[Dataset records]
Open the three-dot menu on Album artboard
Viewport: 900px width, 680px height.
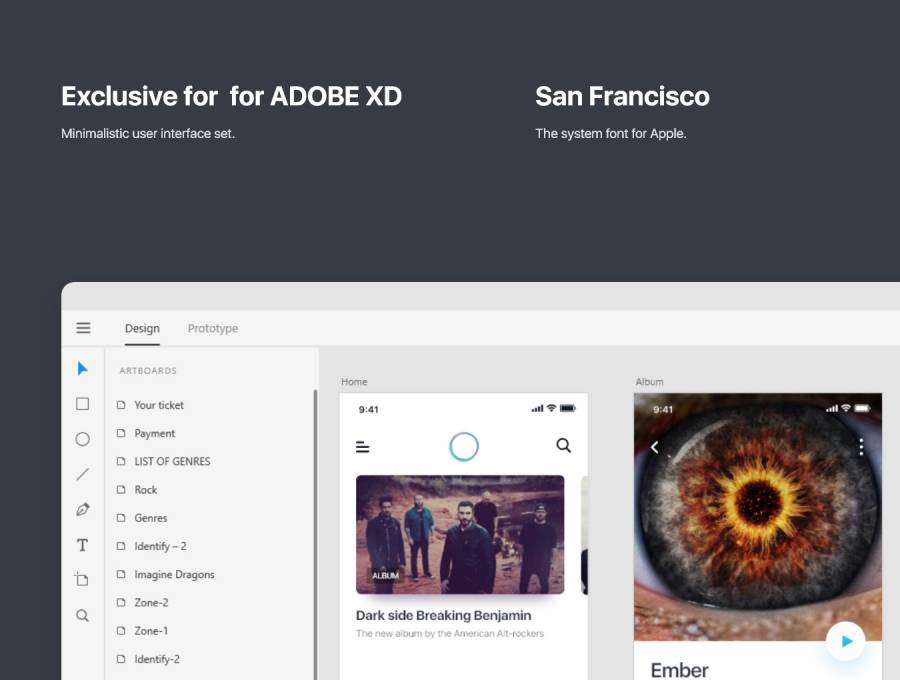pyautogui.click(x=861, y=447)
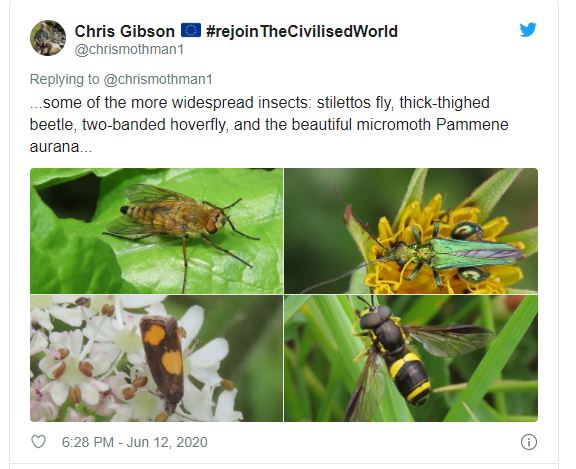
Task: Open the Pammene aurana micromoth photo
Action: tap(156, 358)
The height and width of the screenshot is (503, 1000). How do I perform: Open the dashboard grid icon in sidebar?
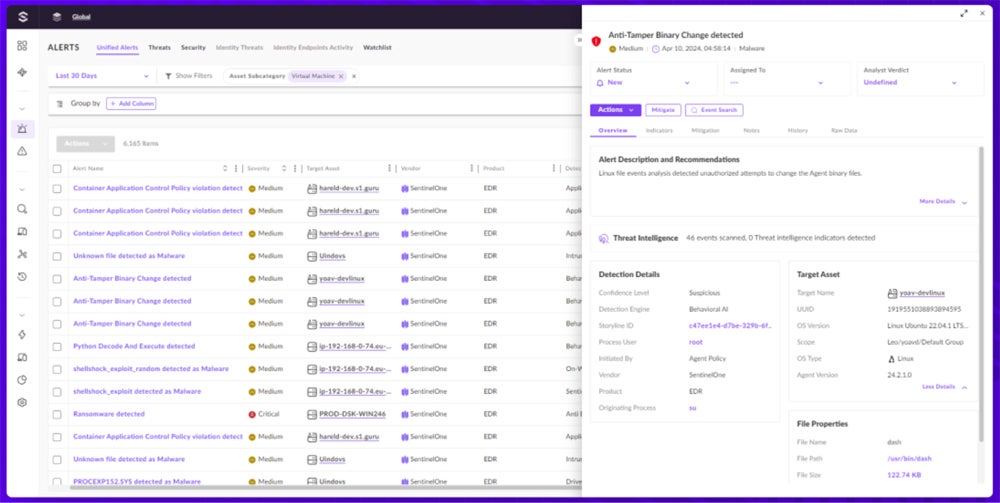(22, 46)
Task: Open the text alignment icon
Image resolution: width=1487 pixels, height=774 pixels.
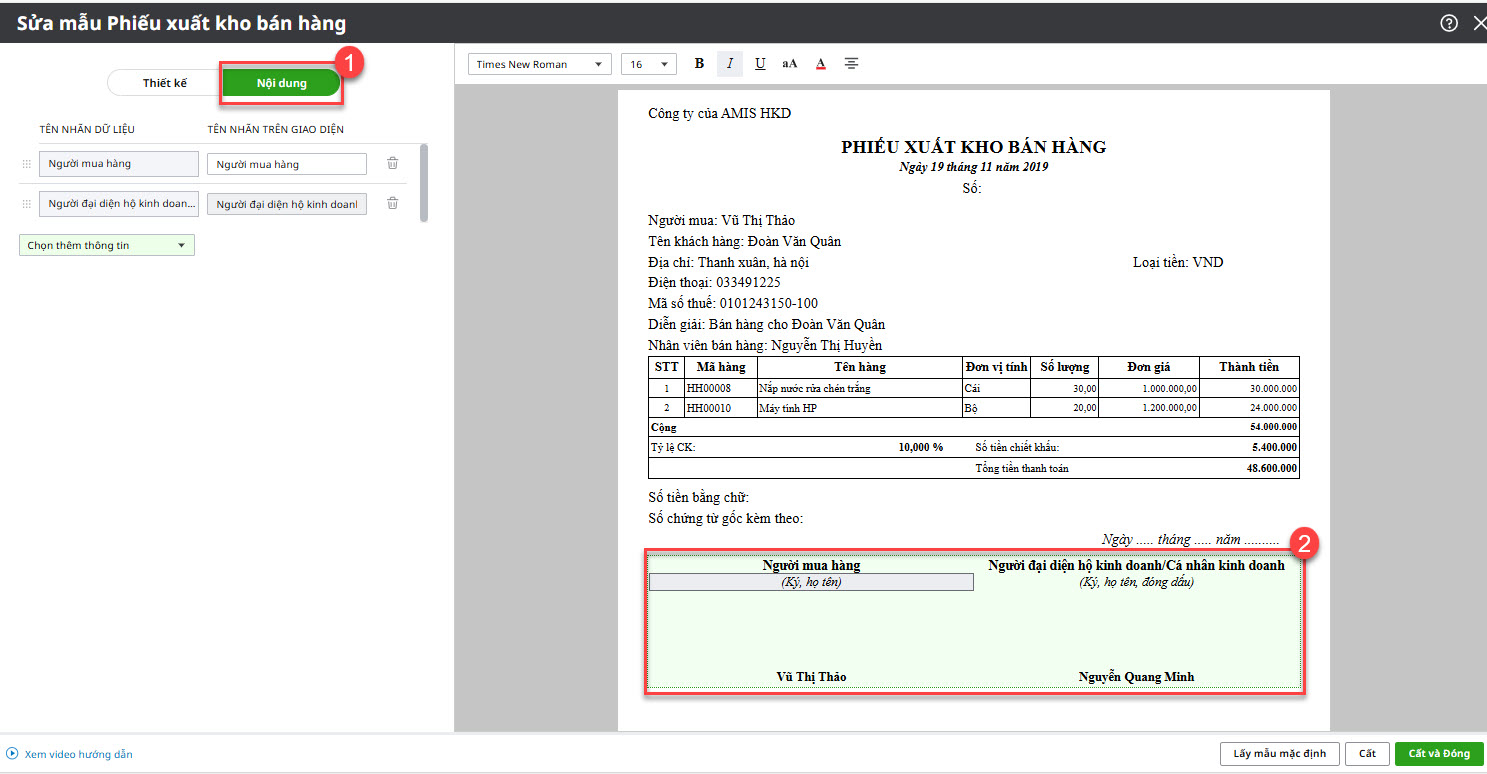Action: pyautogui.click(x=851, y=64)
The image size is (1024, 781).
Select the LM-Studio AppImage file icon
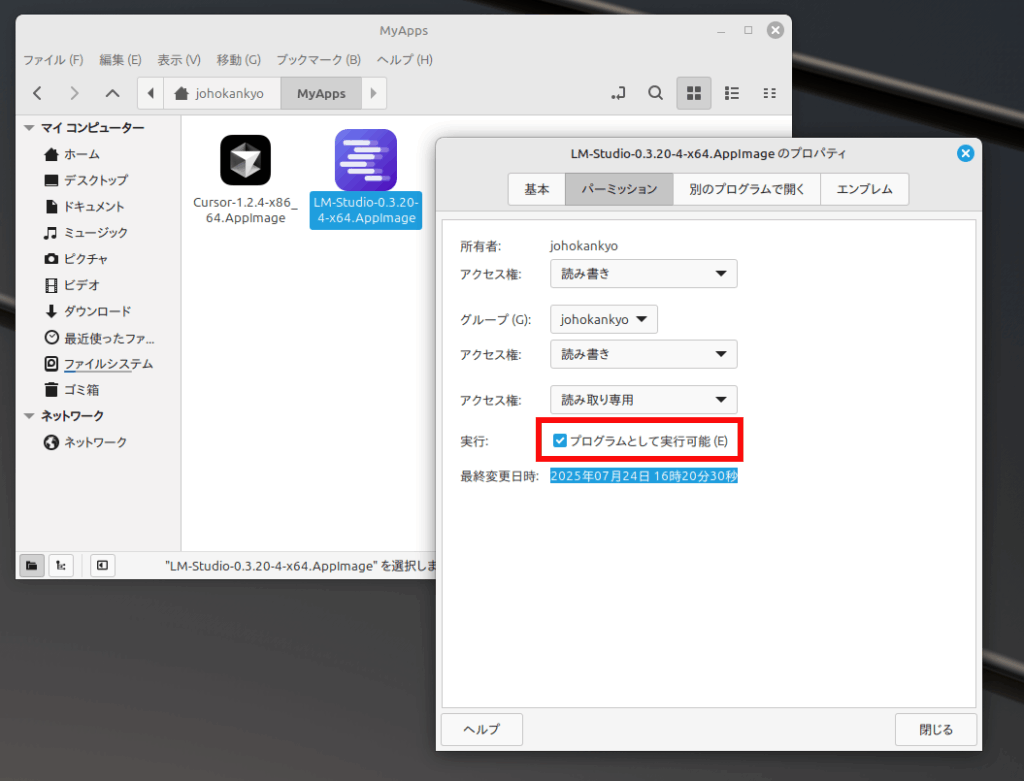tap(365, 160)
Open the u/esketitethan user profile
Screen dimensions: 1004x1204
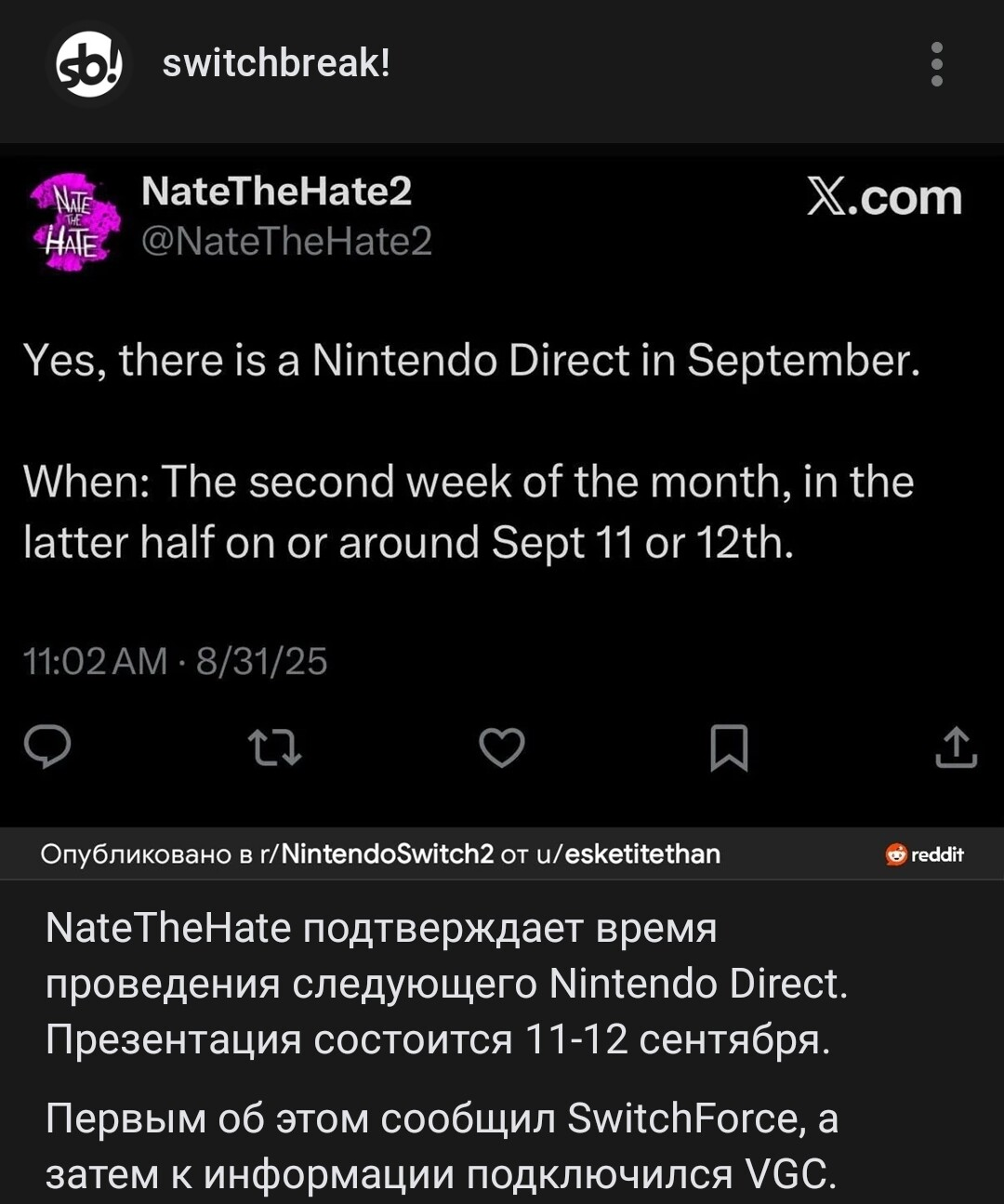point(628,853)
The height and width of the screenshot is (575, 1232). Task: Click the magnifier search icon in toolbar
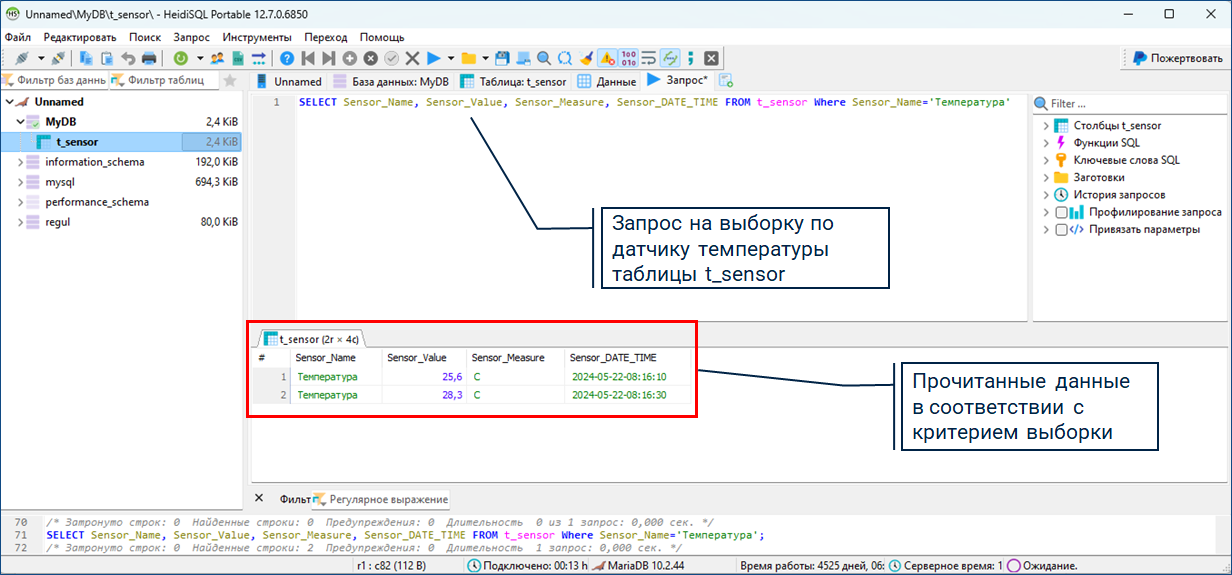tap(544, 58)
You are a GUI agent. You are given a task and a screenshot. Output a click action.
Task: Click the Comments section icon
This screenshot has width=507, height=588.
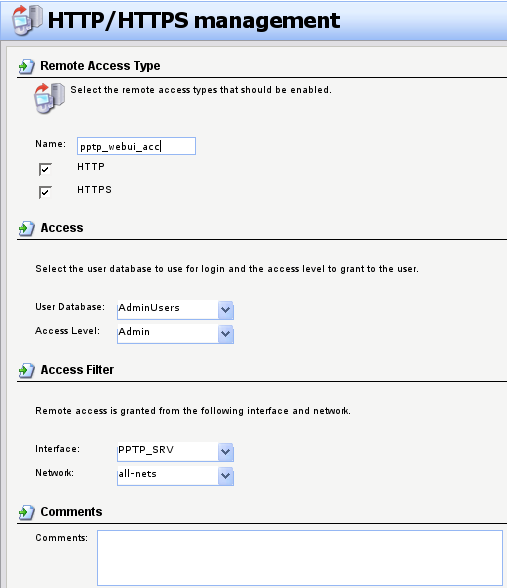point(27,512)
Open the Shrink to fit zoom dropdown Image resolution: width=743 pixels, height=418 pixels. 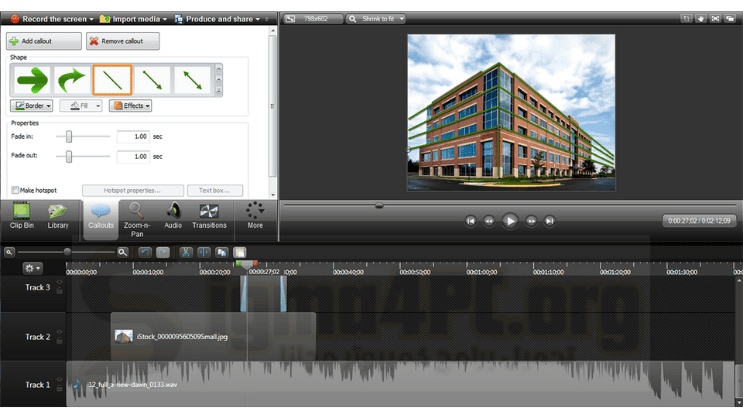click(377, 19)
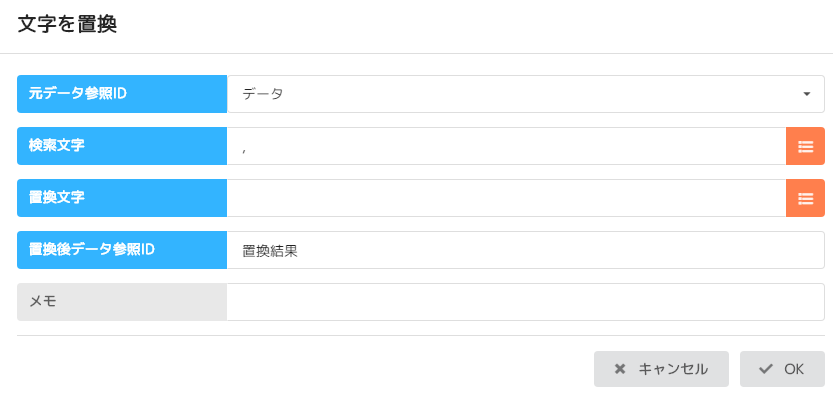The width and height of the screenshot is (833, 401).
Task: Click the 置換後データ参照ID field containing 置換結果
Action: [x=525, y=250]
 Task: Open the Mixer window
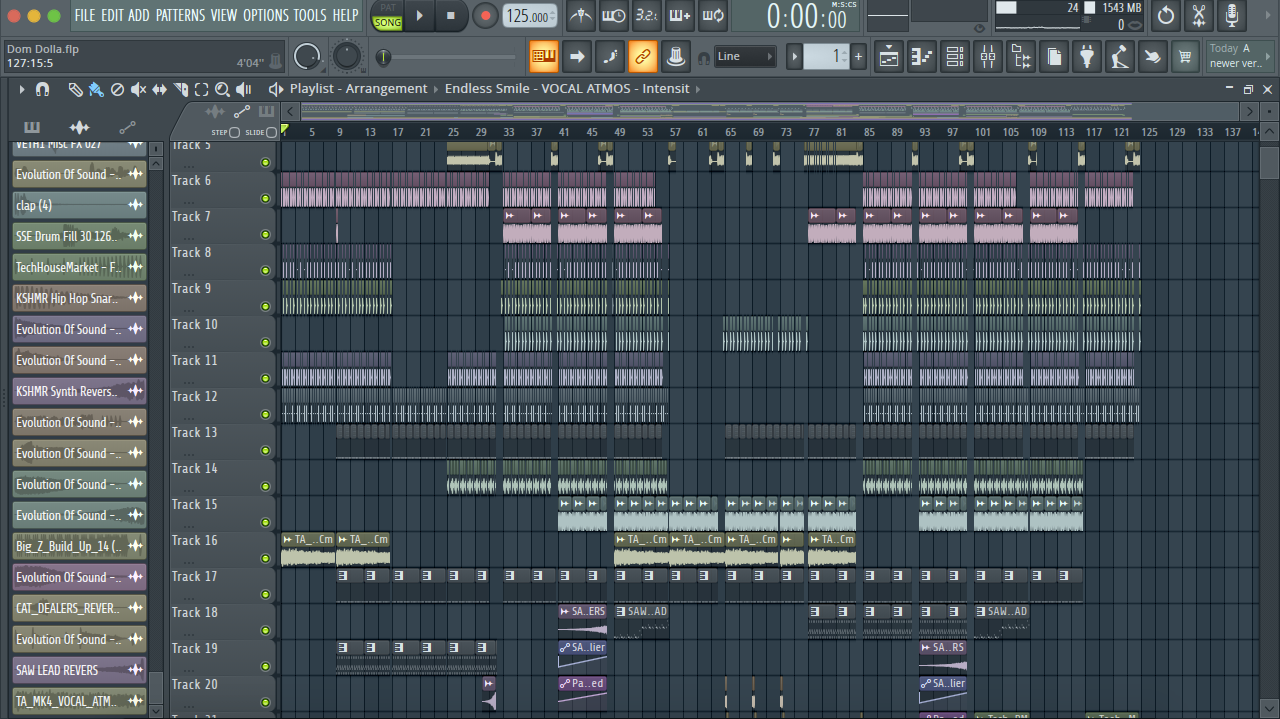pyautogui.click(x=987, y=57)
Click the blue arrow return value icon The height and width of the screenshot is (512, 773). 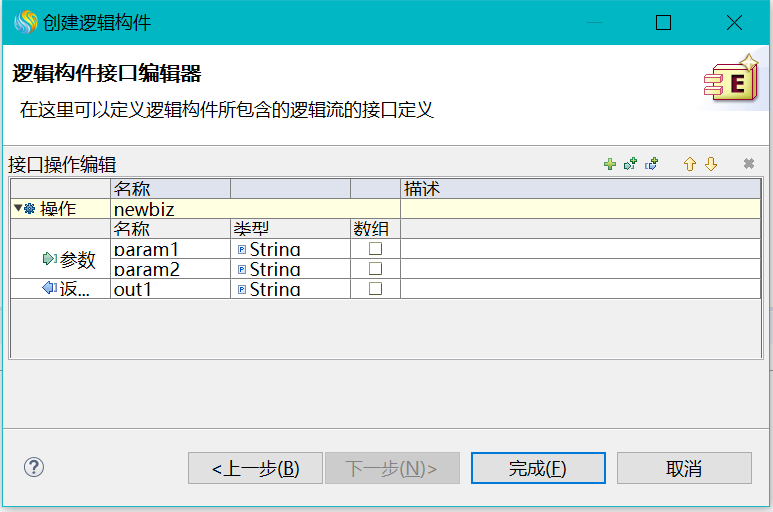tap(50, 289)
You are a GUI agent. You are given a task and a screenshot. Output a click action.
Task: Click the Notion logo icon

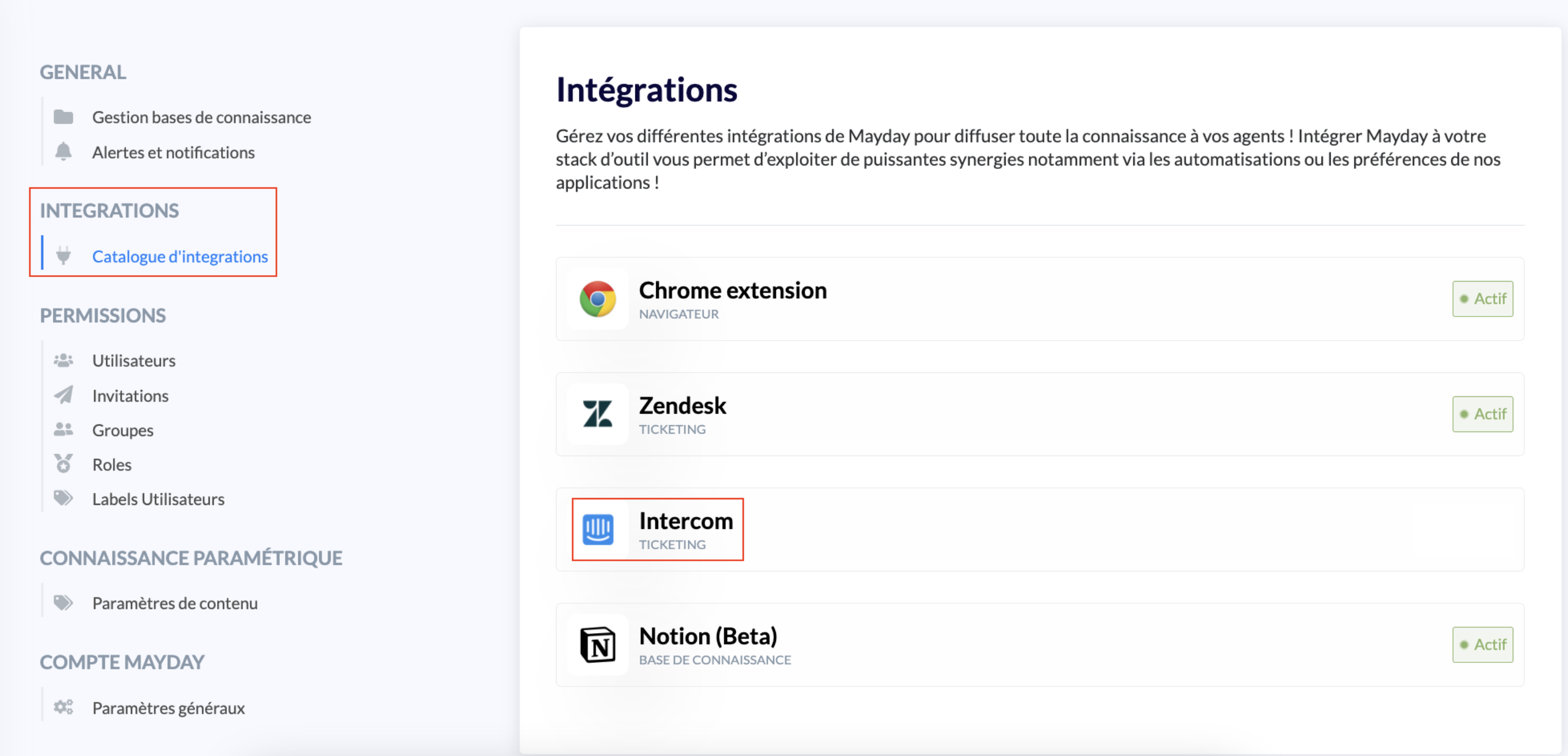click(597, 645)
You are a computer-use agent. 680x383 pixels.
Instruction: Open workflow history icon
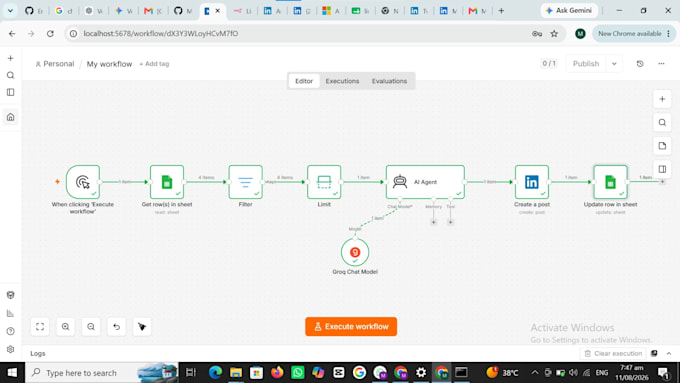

- **PROBLEM**
Omit the pictures and please write out exactly the lines between the one containing "You are a computer-use agent. 680x383 pixels." and the last line of the entries, both included.

- **FINISHED TASK**
You are a computer-use agent. 680x383 pixels.
Instruction: Open workflow history icon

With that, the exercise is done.